(Data extracted from a collection)
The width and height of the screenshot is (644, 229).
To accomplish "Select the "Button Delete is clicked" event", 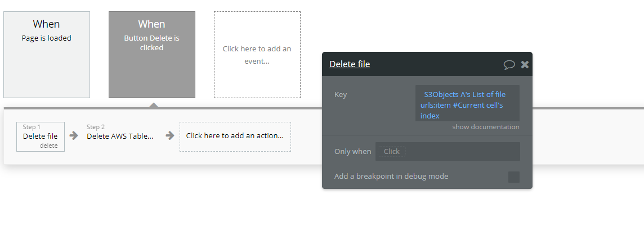I will [x=152, y=55].
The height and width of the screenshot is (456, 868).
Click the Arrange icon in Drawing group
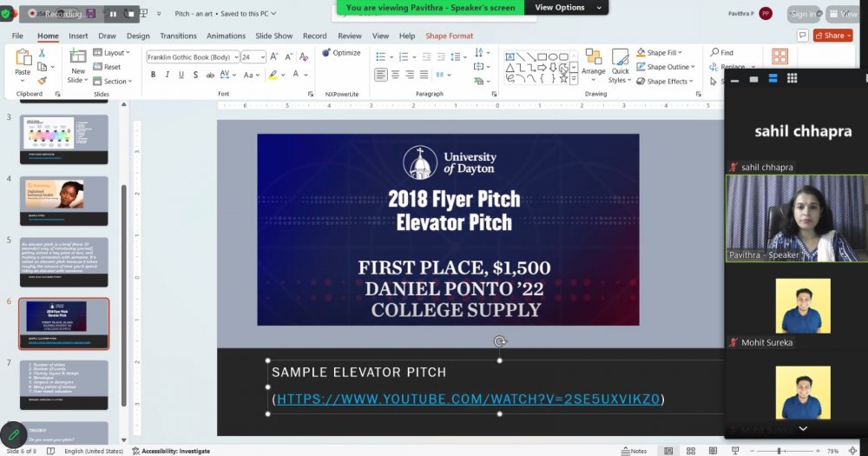[594, 65]
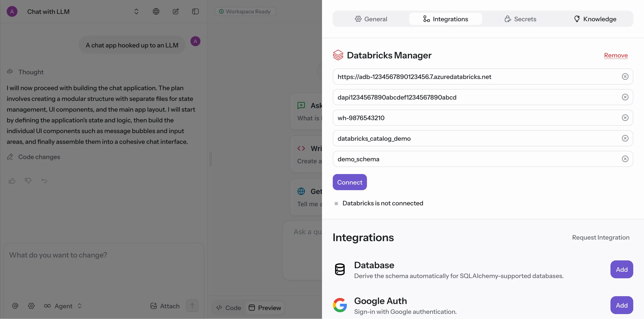Screen dimensions: 644x319
Task: Click the Remove link for Databricks Manager
Action: pos(616,55)
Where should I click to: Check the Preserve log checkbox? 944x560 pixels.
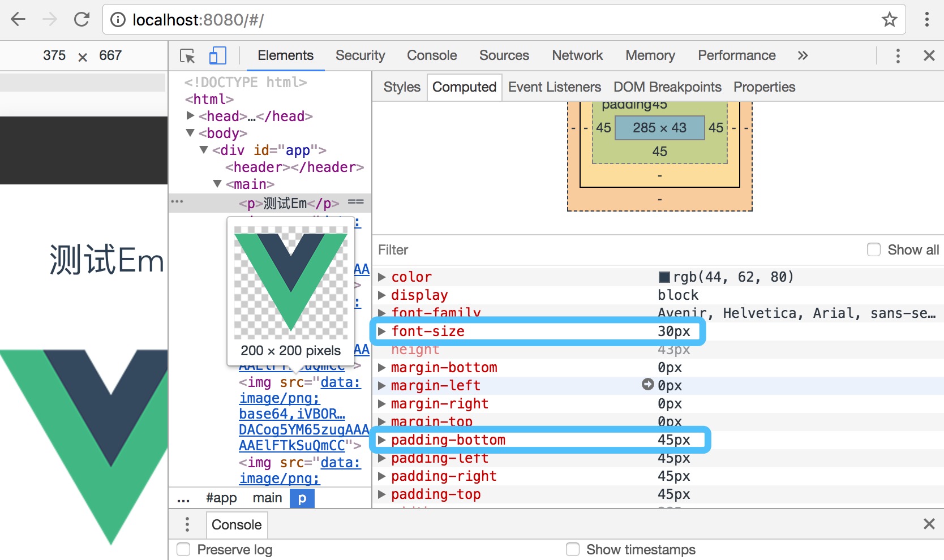tap(183, 549)
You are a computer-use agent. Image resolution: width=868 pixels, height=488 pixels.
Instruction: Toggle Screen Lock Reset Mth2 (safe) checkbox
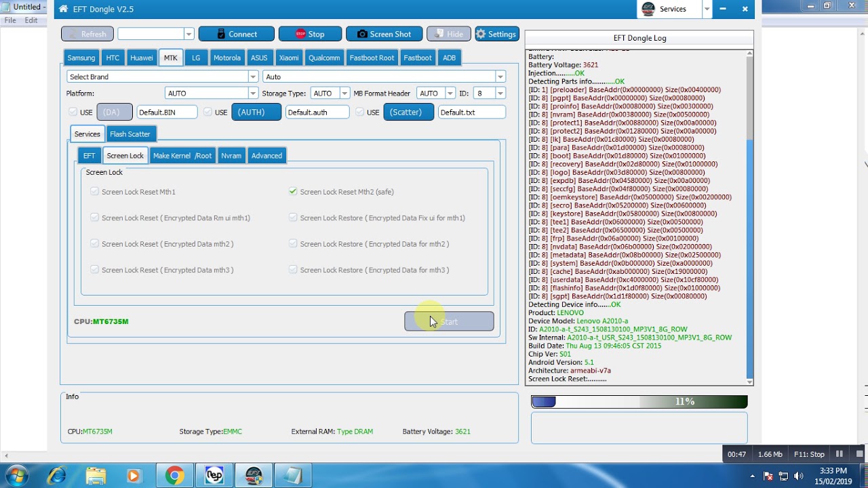coord(293,192)
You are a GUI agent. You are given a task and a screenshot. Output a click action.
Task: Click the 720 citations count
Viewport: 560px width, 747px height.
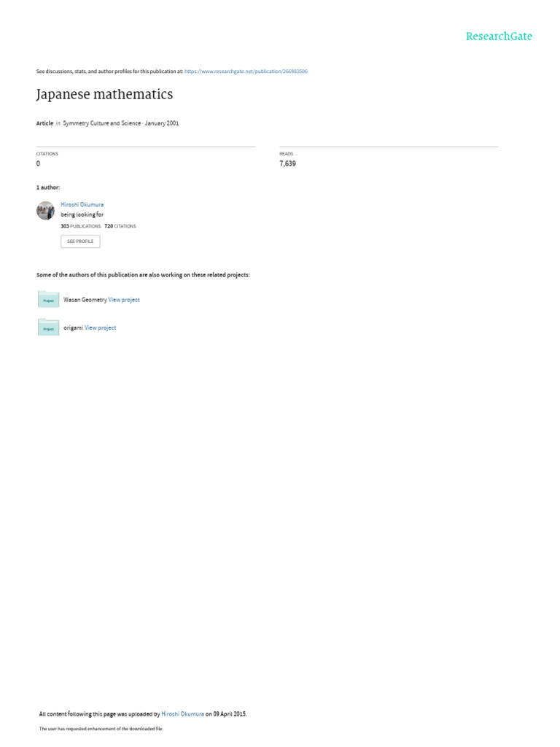click(x=120, y=226)
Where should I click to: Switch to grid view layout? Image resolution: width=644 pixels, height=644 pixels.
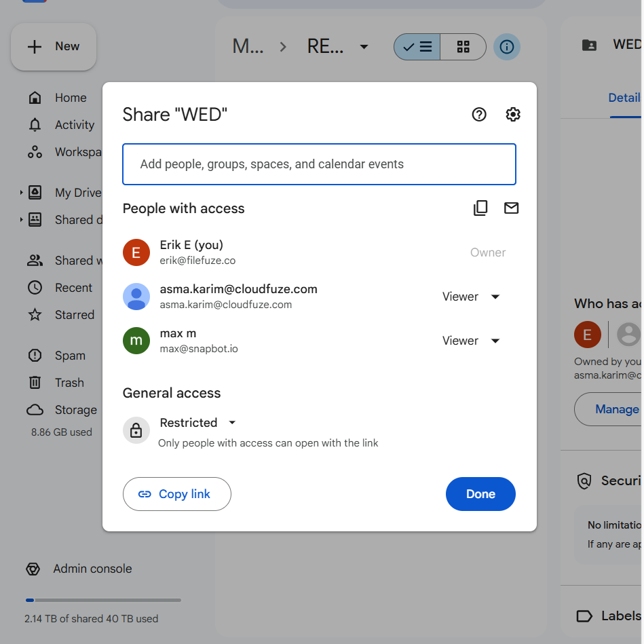point(463,46)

**Exercise prompt**
No pictures belong in the copy. Retype exactly, and only, the lines from the line containing "The height and" through the last line of the data, both included.

**Answer to the problem**
The height and width of the screenshot is (456, 868).
Click the Arrange icon in Drawing group
[594, 65]
Screen dimensions: 644x319
Task: Click the Remove link for Databricks Manager
Action: pos(616,55)
Where should I click to: Check the Preserve log checkbox? 944x560 pixels.
tap(183, 549)
You are a computer-use agent. Image resolution: width=868 pixels, height=488 pixels.
Instruction: Toggle Screen Lock Reset Mth2 (safe) checkbox
coord(293,192)
You are a GUI agent. You are given a task and a screenshot. Output a click action.
Task: Click the 720 citations count
Viewport: 560px width, 747px height.
click(x=120, y=226)
Where should I click to: Switch to grid view layout? Image resolution: width=644 pixels, height=644 pixels.
point(463,46)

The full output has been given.